To that end, controversy is mounting over the Holy See’s intention to renew a two-year provisional agreement with China regarding the nomination of bishops. U.S. Secretary of State Mike Pompeo opposes the extension, and criticized China several times during the conference.
“Nowhere is religious freedom under assault more than it is inside of China today,” Pompeo said. “That’s because, as with all communist regimes, the Chinese Communist Party deems itself the ultimate moral authority.”
He added that, “an increasingly repressive CCP, frightened by its own lack of democratic legitimacy, works day and night to snuff out the lamp of freedom, especially religious freedom, on a horrifying scale.”

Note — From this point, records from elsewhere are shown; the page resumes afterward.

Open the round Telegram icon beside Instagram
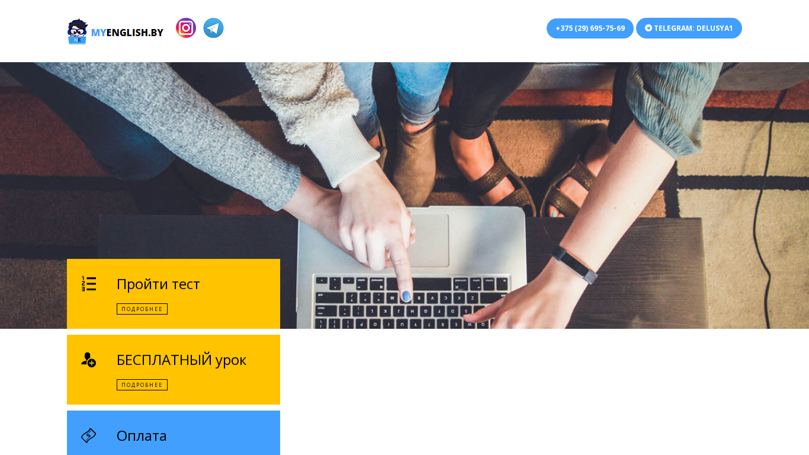pyautogui.click(x=213, y=28)
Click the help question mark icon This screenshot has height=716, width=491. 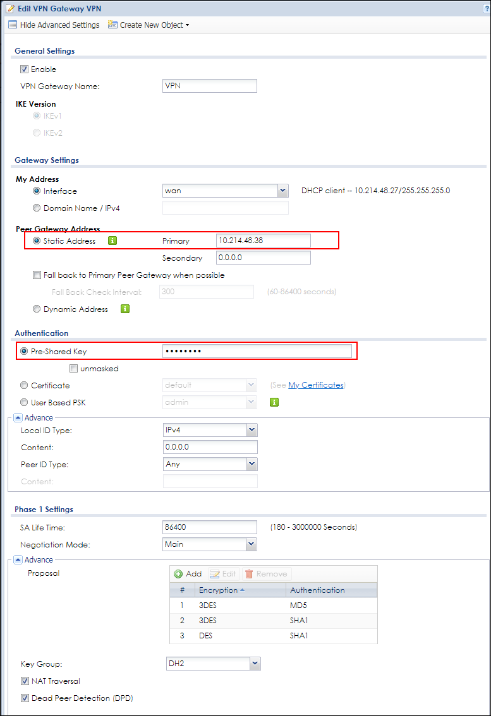[483, 7]
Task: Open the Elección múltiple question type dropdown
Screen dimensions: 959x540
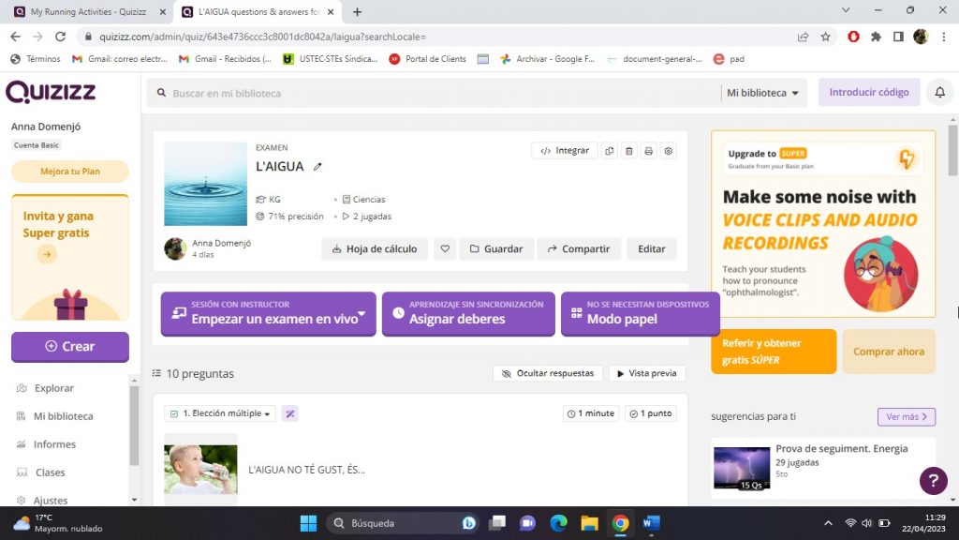Action: pos(220,413)
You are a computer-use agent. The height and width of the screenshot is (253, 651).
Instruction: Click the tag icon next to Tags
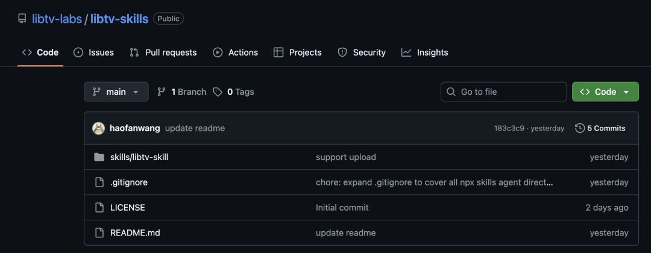[218, 92]
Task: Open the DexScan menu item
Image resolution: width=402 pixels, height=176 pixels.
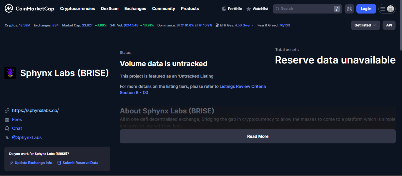Action: click(109, 9)
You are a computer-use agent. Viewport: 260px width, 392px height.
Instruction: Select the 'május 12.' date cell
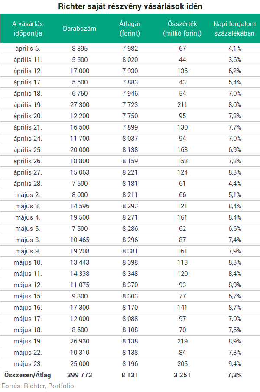[28, 285]
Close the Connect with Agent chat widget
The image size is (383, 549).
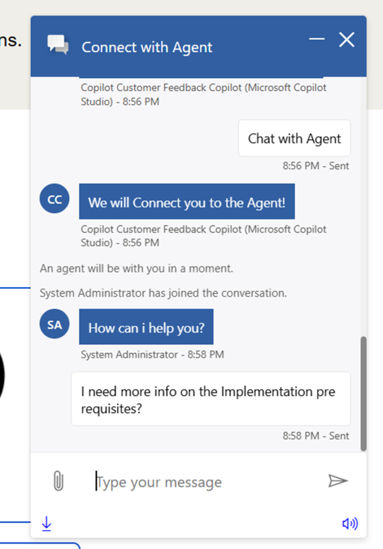coord(347,40)
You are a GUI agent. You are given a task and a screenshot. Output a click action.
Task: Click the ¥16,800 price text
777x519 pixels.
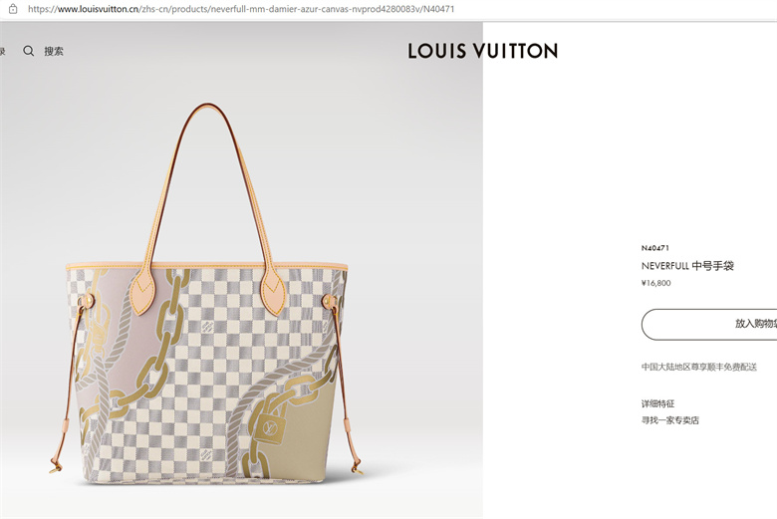[656, 283]
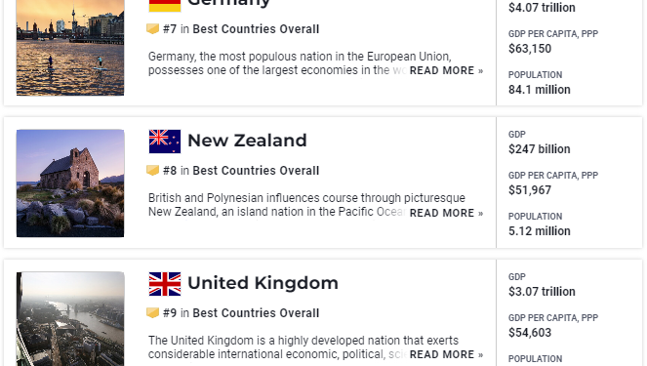Open the Germany READ MORE link
Screen dimensions: 647x366
click(x=446, y=70)
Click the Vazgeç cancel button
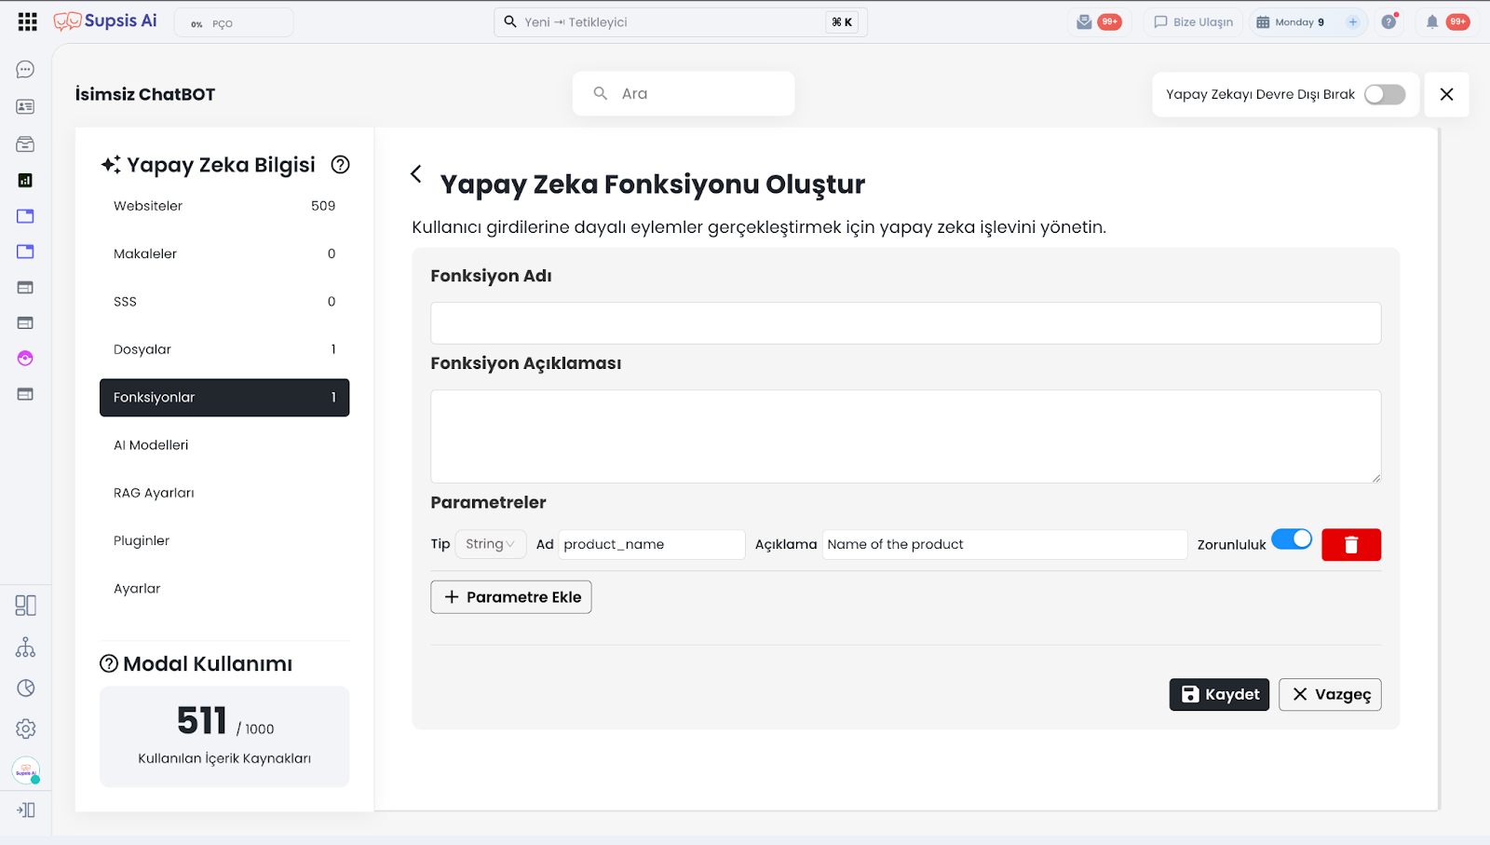 [x=1329, y=694]
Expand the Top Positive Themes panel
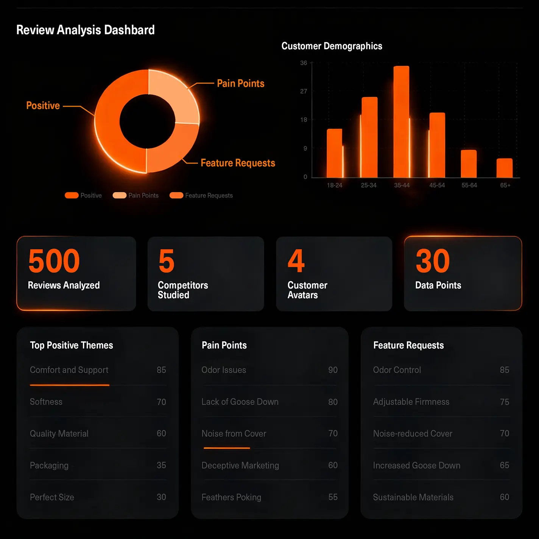The image size is (539, 539). coord(71,345)
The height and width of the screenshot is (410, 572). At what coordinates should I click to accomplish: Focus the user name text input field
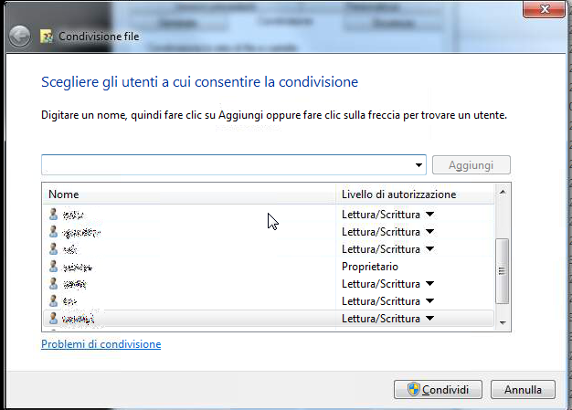228,165
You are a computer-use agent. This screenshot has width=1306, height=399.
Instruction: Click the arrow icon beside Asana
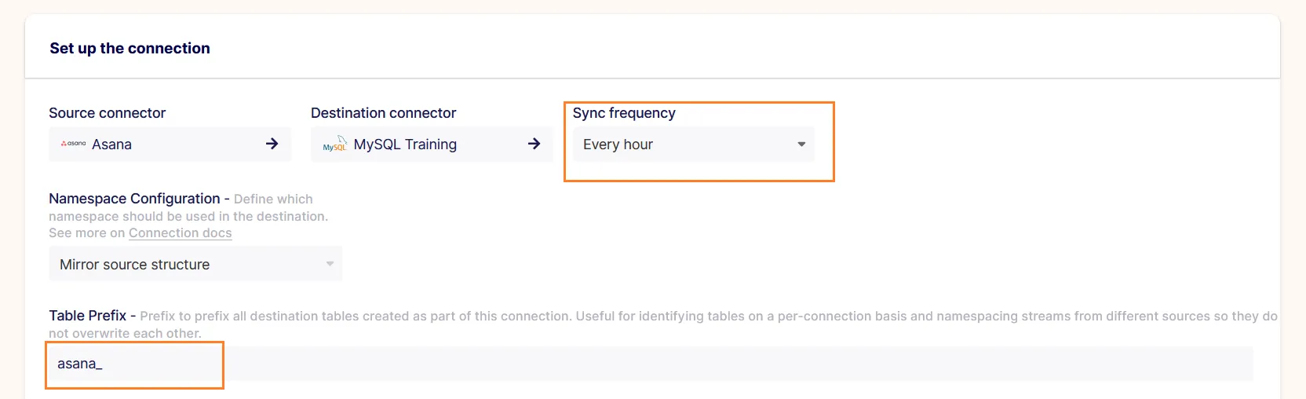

Following the symposium, Pompeo’s comments prompted Vatican Secretary of State Pietro Parolin to respond to questions regarding the Holy See’s agreement with China, saying the Vatican prefers a politics of “small steps.”
“We believe that every result — even if it isn’t striking, even if it isn’t eye-catching, even if, at first, perhaps it seems to not yield big results — is however, a step forward, toward the affirmation also of greater religious freedom,” Cardinal Pietro says.
The Vatican continues to defend its position on China, though many Catholics are concerned that the agreement could make things worse for the faithful in the communist country.
And though Pompeo did not meet with Pope Francis, the symposium underlines the United States and the Holy See’s common goal to defend religious freedom.